Una herramienta preventiva esencial para un futuro sostenible ha reaparecido; su adopción viene en camino sorteando escollos, obstáculos; en su equipaje, además de muchas cosas, trae la respuesta o la razón del porqué los campesinos quizás son más longevos.
La Comunidad Económica Europea (CEE) ha logrado descifrar el misterio; ¡han tomado el control de la calidad del producto del campo que llega a la mesa del consumidor y de qué manera! Dos exhibidores hortícolas, ¿cuál escoger? En uno se muestran verduras, legumbres y frutos sin leyenda alguna alusiva al sistema de cultivo, y en otro exhibidor muy próximo, los mismos rubros agrícolas, pero con un colgante letrero que indica: “Cultivados con agricultura regenerativa”. El lugar, supermercados privados y mercados públicos en países de la CEE, señal inequívoca de su apuesta por la salud preventiva.
Allende los mares, siguen exhibiendo valiosos ejemplos de la tenaz y persistente lucha por la vida, por el buen vivir, pues ya aparecen vallas próximas a centros de acopio con vistosos letreros que señalan “por tu salud compra solo regenerativos”, si todo entra por la boca queremos disfrutar de frutos y hortalizas sin contaminantes, con controles rigurosos de calidad está en juego la salud y los argumentos esgrimidos por políticos y gobernantes, quienes sostienen que para lograr una vida segura y sostenible y prevenir dolencias y enfermedades es preciso estimular e impulsar patrones y tecnologías que auspicien y sostengan la «salud preventiva” dentro de los planes de la llamada seguridad social, tan escasa, minusválida e inestable en la Venezuela de hoy, y de paso rendir las partidas que se asignan a la salud activa.

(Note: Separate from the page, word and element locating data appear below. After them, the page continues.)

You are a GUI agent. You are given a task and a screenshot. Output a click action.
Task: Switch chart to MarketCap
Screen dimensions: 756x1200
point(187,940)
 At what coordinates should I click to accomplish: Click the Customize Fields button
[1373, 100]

Es posible lograrlo con la implementación de normas, reglamentos, estímulos, premios, supervisión y controles de calidad que atraigan y estimulen a los renuentes agricultores a adoptar tecnologías saludables, los cuales, al cuidar y proteger el medio ambiente, los suelos, las aguas y la biodiversidad, provean a mercados y a consumidores de frutos de buena calidad, libres de contaminantes y bajo estrictos controles de calidad.

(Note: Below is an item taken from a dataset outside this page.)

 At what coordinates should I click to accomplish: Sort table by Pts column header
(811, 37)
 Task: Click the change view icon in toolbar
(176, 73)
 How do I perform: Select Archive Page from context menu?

Los del campo siempre lo supieron, sabían que algo se escondía en la fortaleza de las aplicaciones químicas, pero era la tecnología que prevalecía; no daba lugar a discusión, la meta era rendir y rendir los cultivos cada vez más.
Un caso patético y protagónico da cuenta de cómo un herbicida aplicado, suspendido su uso y vuelto a aplicar en países vecinos para acabar con cultivos ilícitos, tóxicos y dañinos, hace diabluras a la salud; así lo evidencian las múltiples veces encontrado en las heces de quienes los cultivan.
En un futuro que ya está aquí, contra viento y marea, los agricultores, tarde que temprano, ante el rechazo a sus productos y la aceptación de los regenerativos, se verán precisados a producir productos hortícolas, libres de contaminantes, obligados y amparados mediante reglamentos de producción ecológica que prohíban los pesticidas, y los fertilizantes sintéticos y promuevan la fertilidad natural del suelo, reforzando los controles y aumentando de esta manera la confianza de los consumidores.
Los nuevos reglamentos quizás limitarán severamente el uso de fertilizantes artificiales, herbicidas y plaguicidas obligando el uso de logotipos ecológicos y la adopción de medidas activas para prevenir la contaminación.
Quienes se conviertan en gestores y portadores de vida, cultivando sanamente, sabrán que el camino a recorrer no es fácil, el andar por la otrora agricultura les fue difícil y el porvenir se asoma fortalecido e impulsado por la experiencia acumulada.
A tal efecto, múltiples pruebas y comparaciones dejan entrever que su uso, el de la agricultura regenerativa, se traduce en alimentos más saludables, logrando al hacerlo obtener las mismas cantidades con un costo inferior o similar, pero esencial para la buena salud.